Monday, January 19, 2009

Hitting On A Married Woman

**Editors' Note: This guest post came in late last night. I happened to be around for this one (funny how often that happens) and was one of the unfortuante fools suffering the Nikki-Six wannabe. After reading this, I'm glad I got him and not the ass hitting on the married chick.**

Dating may be weird, but believe it or not … marriage can be pretty damn bizarre, as well. But those are stories for a whole 'nuther blog. I've been out of the dating scene for years, and while I do visit the bars (ok, one bar) from time to time I am not usually privy to an insider's look at the dating/pick-up scene in the 21st century. My fortunes changed one evening not long ago.

I met some friends at "the" bar for drinks and conversation. The four of us—three of us female and one male—sat at the bar for a spell, making small talk over our beers and whiskeys. When the linear arrangement of seating made conversation difficult we picked up our drinks and moved down to a table. Things were busy that night, with a table down the way quickly filling with people and growing in size as more tables were dragged over to accommodate the blossoming number of drunks gathering there. They were young, for the most part … and granted I'm older than everyone in this story so a bunch of early-20-somethings made it look like frat-boy night at the bar to me. Though, NONE of these people looked like ever they'd seen a college, let alone a frat house.

The four of us minded our own business, drinking and talking, laughing and drinking more. Eventually the youngsters outgrew their accommodations and went looking for more seats. They found them at our table, and instead of picking the chairs up and dragging them over to their soiree, three of the guys plopped their asses in chairs around our table. At first I was sure one of my companions knew these guys, despite the fact that one of them—the ringleader, it seemed—looked like a Nikki Sixx-wannabe, and the other two looked like they were Nikki Sixx-wannabe wannabes. Aim high, young men … aim high. Needless to say, my companions did not know these boys.

(Dataset entries)
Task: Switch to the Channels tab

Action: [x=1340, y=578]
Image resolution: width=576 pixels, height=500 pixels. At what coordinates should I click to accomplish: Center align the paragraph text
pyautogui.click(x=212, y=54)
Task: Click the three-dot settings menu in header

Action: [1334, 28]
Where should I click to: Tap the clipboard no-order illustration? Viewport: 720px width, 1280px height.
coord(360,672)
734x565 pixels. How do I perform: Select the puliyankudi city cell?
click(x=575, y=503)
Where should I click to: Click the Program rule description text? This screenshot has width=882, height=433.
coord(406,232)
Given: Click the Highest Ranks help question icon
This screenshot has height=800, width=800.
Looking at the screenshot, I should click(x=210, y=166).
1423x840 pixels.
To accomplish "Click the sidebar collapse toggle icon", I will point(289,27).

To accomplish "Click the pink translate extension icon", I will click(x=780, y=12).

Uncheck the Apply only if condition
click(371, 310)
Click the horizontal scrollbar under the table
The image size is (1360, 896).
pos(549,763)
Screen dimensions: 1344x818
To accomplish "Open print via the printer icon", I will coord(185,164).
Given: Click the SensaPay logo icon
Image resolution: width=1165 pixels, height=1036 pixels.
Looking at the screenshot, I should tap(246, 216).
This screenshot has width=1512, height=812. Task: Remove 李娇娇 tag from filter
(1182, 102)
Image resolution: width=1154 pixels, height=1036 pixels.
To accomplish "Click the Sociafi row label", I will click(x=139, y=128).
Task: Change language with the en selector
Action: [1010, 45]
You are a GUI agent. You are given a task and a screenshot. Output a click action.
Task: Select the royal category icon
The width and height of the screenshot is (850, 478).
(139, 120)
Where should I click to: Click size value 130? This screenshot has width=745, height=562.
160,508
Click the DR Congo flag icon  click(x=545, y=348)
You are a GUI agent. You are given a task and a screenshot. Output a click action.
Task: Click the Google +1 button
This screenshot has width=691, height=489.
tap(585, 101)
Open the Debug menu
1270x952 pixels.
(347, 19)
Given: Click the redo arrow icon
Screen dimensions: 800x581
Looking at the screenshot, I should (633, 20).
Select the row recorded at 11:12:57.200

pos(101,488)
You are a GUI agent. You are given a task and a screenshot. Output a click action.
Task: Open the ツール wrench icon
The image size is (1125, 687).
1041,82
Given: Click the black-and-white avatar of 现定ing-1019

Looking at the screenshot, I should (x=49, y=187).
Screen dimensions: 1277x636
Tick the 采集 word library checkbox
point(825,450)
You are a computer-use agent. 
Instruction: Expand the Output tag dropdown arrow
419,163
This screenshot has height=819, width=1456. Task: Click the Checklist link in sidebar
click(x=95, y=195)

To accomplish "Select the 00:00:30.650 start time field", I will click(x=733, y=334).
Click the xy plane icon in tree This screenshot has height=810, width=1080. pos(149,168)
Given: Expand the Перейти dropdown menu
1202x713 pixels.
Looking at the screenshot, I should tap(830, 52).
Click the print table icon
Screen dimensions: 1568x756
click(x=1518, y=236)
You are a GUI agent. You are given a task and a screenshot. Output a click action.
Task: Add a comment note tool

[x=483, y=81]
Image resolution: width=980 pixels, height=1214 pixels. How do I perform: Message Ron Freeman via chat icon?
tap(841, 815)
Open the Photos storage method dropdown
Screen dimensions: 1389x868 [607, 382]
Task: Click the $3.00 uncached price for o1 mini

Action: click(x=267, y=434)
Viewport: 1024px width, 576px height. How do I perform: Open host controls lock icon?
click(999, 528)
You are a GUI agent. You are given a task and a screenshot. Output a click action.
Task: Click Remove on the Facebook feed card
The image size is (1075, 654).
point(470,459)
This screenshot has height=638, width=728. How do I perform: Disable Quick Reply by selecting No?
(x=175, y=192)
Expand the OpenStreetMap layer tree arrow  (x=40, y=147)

SHORT PROBLEM 1. Pick out every line of the listing that contains the string "Viewport".
SHORT PROBLEM 2. Write the next few paragraphs of the post about being hit on at a bar while married, starting right after its last sentence.
The post and the listing are unrelated to each other.

ANSWER 1.
Where should I click to: Tap the clipboard no-order illustration? Viewport: 720px width, 1280px height.
Viewport: 1024px width, 576px height. How do I perform: Open host controls lock icon?

ANSWER 2.
Wannabe One placed himself at the end of the table, between me and my male friend. Wannabe One looked at me and said, "You're married, aren't you?" To which I replied, with a sarcastic flash of my ring finger in front of my face, "Wow, what ever gave you that idea?" Give the young man props for his astuteness. His answer? "Because you're so sexy." Wow again. And thus began Wannabe One's heavy-handed charm … from his sharing of his pay stub with me (he had a job!) to his drunken slurring of my name whenever he could fit it in a sentence. Boy was all of 24 chronologically, but not a day over 16 emotionally. At the end of the table, one of my girlfriends was getting the suave treatment by Nikki Sixx-wannabe and Wannabe Two. At one point Nikki Sixx-wannabe looked at me, trying for his best deep and smoky look, and asked, "Where are you from?"

So I'm from California … I don't always share it up front because I get some ribbing for it, but with this guy I was more than willing to do some verbal sparing. "California," I said. "Ah, me too," said Nikki, sealing our common bond, "I'm from Huntington Beach." "Oh," I replied, "Huh. I'm from Northern California … we don't typically like the SoCal bunch."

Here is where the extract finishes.